(Saved entries)
• • • • • • •

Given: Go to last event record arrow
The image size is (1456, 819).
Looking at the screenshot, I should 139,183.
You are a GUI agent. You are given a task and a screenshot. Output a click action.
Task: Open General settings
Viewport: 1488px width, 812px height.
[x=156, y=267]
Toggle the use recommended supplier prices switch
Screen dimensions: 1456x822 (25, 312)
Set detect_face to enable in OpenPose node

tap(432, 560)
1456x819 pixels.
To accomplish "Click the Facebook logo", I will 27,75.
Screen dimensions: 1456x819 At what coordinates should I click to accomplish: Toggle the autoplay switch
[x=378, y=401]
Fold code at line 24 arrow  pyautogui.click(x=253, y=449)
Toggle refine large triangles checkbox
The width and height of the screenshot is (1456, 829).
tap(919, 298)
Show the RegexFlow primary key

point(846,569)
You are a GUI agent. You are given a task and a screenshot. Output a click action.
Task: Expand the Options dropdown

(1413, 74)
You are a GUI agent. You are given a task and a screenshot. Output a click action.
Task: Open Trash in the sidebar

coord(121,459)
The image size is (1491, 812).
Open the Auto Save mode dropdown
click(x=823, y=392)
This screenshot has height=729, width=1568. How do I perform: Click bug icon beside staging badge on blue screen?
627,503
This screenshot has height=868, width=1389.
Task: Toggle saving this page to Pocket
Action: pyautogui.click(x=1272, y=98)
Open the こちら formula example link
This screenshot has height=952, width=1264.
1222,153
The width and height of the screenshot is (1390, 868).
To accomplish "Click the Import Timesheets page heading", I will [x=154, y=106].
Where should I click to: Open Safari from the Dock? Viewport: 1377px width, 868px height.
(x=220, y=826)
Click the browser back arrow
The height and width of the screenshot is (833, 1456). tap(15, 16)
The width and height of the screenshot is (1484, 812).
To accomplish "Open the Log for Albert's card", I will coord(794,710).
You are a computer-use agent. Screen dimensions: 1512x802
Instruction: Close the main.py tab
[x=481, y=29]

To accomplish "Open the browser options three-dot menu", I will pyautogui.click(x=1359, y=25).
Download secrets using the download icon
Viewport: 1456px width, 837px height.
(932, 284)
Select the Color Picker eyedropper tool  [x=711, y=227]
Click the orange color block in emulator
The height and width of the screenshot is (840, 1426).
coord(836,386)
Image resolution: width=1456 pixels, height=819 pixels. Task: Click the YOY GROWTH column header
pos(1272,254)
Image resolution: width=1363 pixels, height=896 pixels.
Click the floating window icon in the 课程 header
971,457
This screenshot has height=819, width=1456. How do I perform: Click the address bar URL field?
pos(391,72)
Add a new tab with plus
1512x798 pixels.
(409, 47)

• • • • • • •

> [Required work] Please repeat the data in full so that nothing differs from the original.

> [Task response]
Given: Go to last event record arrow
The image size is (1456, 819).
Looking at the screenshot, I should 139,183.
You are a GUI agent. You are given a task and a screenshot. Output a click action.
Task: Open General settings
Viewport: 1488px width, 812px height.
[x=156, y=267]
Toggle the use recommended supplier prices switch
Screen dimensions: 1456x822 (25, 312)
Set detect_face to enable in OpenPose node

tap(432, 560)
1456x819 pixels.
To accomplish "Click the Facebook logo", I will 27,75.
Screen dimensions: 1456x819 At what coordinates should I click to accomplish: Toggle the autoplay switch
[x=378, y=401]
Fold code at line 24 arrow  pyautogui.click(x=253, y=449)
Toggle refine large triangles checkbox
The width and height of the screenshot is (1456, 829).
tap(919, 298)
Show the RegexFlow primary key

point(846,569)
You are a GUI agent. You are given a task and a screenshot. Output a click action.
Task: Expand the Options dropdown

(1413, 74)
You are a GUI agent. You are given a task and a screenshot. Output a click action.
Task: Open Trash in the sidebar

coord(121,459)
The image size is (1491, 812).
Open the Auto Save mode dropdown
click(x=823, y=392)
This screenshot has height=729, width=1568. How do I perform: Click bug icon beside staging badge on blue screen?
627,503
This screenshot has height=868, width=1389.
Task: Toggle saving this page to Pocket
Action: pyautogui.click(x=1272, y=98)
Open the こちら formula example link
This screenshot has height=952, width=1264.
1222,153
The width and height of the screenshot is (1390, 868).
To accomplish "Click the Import Timesheets page heading", I will [x=154, y=106].
Where should I click to: Open Safari from the Dock? Viewport: 1377px width, 868px height.
(x=220, y=826)
Click the browser back arrow
The height and width of the screenshot is (833, 1456). tap(15, 16)
The width and height of the screenshot is (1484, 812).
To accomplish "Open the Log for Albert's card", I will coord(794,710).
You are a computer-use agent. Screen dimensions: 1512x802
Instruction: Close the main.py tab
[x=481, y=29]

To accomplish "Open the browser options three-dot menu", I will pyautogui.click(x=1359, y=25).
Download secrets using the download icon
Viewport: 1456px width, 837px height.
(932, 284)
Select the Color Picker eyedropper tool  [x=711, y=227]
Click the orange color block in emulator
The height and width of the screenshot is (840, 1426).
coord(836,386)
Image resolution: width=1456 pixels, height=819 pixels. Task: Click the YOY GROWTH column header
pos(1272,254)
Image resolution: width=1363 pixels, height=896 pixels.
Click the floating window icon in the 课程 header
971,457
This screenshot has height=819, width=1456. How do I perform: Click the address bar URL field?
pos(391,72)
Add a new tab with plus
1512x798 pixels.
(409, 47)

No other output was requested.